The growing problem of obesity

by David Bradley

The number of people worldwide who are overweight now rivals the number who are underweight, according to the World Health Organisation - obesity is a growing problem. In the UK, 15% of men and 18% of women are clinically obese, while the figures in the US are closer to 25%. The search for anti-obesity drugs and ways of controlling body metabolism is more than simply helping people to slim, it could be a lifesaver as there are some serious health risks associated with being overweight.

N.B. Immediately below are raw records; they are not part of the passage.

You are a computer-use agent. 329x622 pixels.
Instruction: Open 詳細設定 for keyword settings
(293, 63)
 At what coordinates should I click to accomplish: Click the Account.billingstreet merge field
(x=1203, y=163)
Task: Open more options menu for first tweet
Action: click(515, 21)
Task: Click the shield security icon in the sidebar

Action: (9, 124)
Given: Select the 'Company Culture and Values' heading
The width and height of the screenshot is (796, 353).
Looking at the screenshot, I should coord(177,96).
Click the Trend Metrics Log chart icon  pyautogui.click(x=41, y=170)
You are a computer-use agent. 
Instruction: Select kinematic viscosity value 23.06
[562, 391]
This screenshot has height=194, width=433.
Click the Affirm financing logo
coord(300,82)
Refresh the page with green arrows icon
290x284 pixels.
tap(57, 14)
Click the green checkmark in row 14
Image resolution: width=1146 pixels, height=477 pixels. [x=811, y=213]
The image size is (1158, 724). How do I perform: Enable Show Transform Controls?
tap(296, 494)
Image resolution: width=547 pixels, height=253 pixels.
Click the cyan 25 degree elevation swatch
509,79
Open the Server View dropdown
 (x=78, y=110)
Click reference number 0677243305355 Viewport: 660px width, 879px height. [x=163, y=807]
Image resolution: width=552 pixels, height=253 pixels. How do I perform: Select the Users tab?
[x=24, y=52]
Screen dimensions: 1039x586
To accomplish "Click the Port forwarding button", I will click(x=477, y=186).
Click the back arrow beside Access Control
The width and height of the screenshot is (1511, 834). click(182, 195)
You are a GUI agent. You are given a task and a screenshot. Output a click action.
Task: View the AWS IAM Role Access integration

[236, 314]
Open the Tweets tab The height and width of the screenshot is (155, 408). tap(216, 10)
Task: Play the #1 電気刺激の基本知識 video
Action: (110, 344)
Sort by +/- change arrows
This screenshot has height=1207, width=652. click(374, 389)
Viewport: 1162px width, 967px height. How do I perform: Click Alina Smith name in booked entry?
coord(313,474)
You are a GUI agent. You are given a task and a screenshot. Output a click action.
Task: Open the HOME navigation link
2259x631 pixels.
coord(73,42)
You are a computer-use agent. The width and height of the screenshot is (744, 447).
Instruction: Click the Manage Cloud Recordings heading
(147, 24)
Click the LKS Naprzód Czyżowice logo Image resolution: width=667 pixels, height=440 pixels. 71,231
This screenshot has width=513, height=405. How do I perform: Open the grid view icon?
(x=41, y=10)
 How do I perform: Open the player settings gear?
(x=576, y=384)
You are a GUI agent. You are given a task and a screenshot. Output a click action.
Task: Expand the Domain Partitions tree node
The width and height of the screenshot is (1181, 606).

  Research is now gathering pace with the announcement in July of a genetically engineered mouse that seemingly never puts on weight irrespective of how much it eats. John Clapham and his colleagues at SmithKline Beecham in Harlow, Essex, working with biochemists and nutritionists at the MRC-Dunn Human Nutrition Unit at Cambridge have designed a mouse that over expresses the human version of UCP-3, uncoupling protein 3.

 

UCP-3 is a member of the mitochondrial transporter super family involved in skeletal muscle metabolism and its cousin UCP-1, a critical factor in heat production and lipid turnover, is found in infant brown adipose tissue. The conversion of food to energy occurs in the mitochondria the excess is converted to fat and stored but UCP-3, which is found in muscle tissue, decouples this process so that excess chemical energy is burned off.
Click to enlarge  Clapham and his colleagues found that mice with the gene for UCP-3 ate between 15 and 54% more food than wild-type controls but showed a 44 and 57% decrease in the ratio of adipose tissue volume to total animal volume for males and females, respectively. Moreover, serum cholesterol levels in the transgenic mice were 37% lower. Blood glucose too was lower in fasting mice and plasma insulin levels lower, indicating a greater sensitivity to insulin. This hints at the possibility that UCP-3 research might eventually lead to a novel treatment for Type 2, adult-onset, diabetes. Almost half of Type 2 diabetics are obese, in the US.
  Previous results with UCP-3 have been inconclusive with some demonstrating a role in energy expenditure regulation while others showed no association between the protein and metabolism. Clapham and his colleagues have proved that despite an increase in energy intake, overexpression of UCP-3 elicits a marked reduction in body weight, better insulin sensitivity and a reduction in adipose fat. Clapham cautions that his results do not imply that UCP-3 is the culprit in the development of obesity but rather that enhancing its activity might provide a promising approach to treating it.
  A new chapter on the causes of obesity may also have been opened recently. In some instances, obesity may be caused by a viral infection, according to Nikhil Dhurandhar and his team at the University of Wisconsin, Madison. They found that inoculating chickens with human adenovirus (Ad-36) resulted in fat chickens. Interestingly, animals cross-infected by receiving transfused blood from the inoculated chickens also become severely obese although their serum triglyceride and cholesterol levels fall.
  The virus does not lead to increased food intake, in vitro studies revealed that it increases fat cell size and number, although the exact mode of action is not yet known. Dhurandhar suggests that should infectious obesity turn out to be a real disease then a vaccine against it would certainly be a possibility. It might, however, emerge that obesity simply increases susceptibility to the virus and not vice versa.
  Meanwhile, a second protein called Wnt-10b has been found to act as a fat switch, quieting two molecules known to initiate gene expression for fat formation or adipogenesis. Wnt proteins are secretory proteins regulating various developmental processes through signal transduction and so gene expression.
  Within the cell nucleus, two adipogenic transcription factors transform pre-adipocytes, into fat cells, or adipocytes. According to Ormond MacDougald of the University of Michigan, Wnt signaling seems to inhibit these factors - CCAAT/enhancer binding protein (C/EBP) and peroxisome proliferator- activated receptor-gamma (PPAR-gamma) - so that pre-adipocytes do not differentiate. When this cellular signal is switch off, however, the transcription factors are activated and adipocytes develop.
   MacDougald, Sarah Ross and their colleagues have found that pre-fat cells injected under the skin of mice, led to the formation of pads of fat, but only from cells lacking Wnt proteins or in cells in which Wnt is blocked. When mice were injected with pre-adipocytes expressing high levels of Wnt proteins, only non-fatty pads of fibroblast-like cells formed.
   'Although this work will likely be important for our understanding of how obesity develops, the best drug targets remain, at this point, the specific nuclei in the hypothalamus that control appetite and whole body energy metabolism,' MacDougald told us. Finding out exactly what flips the switch would win half the battle although a drug would have to target adipose tissue very specifically to avoid severe side-effects.

References

1 Clapham, Nature, 2000, 406, 415-418
2 MacDougald, Science, 2000, 289, 950-953
3 Dhurandhar Int. J. Obesity, 2000, 8, 989-996.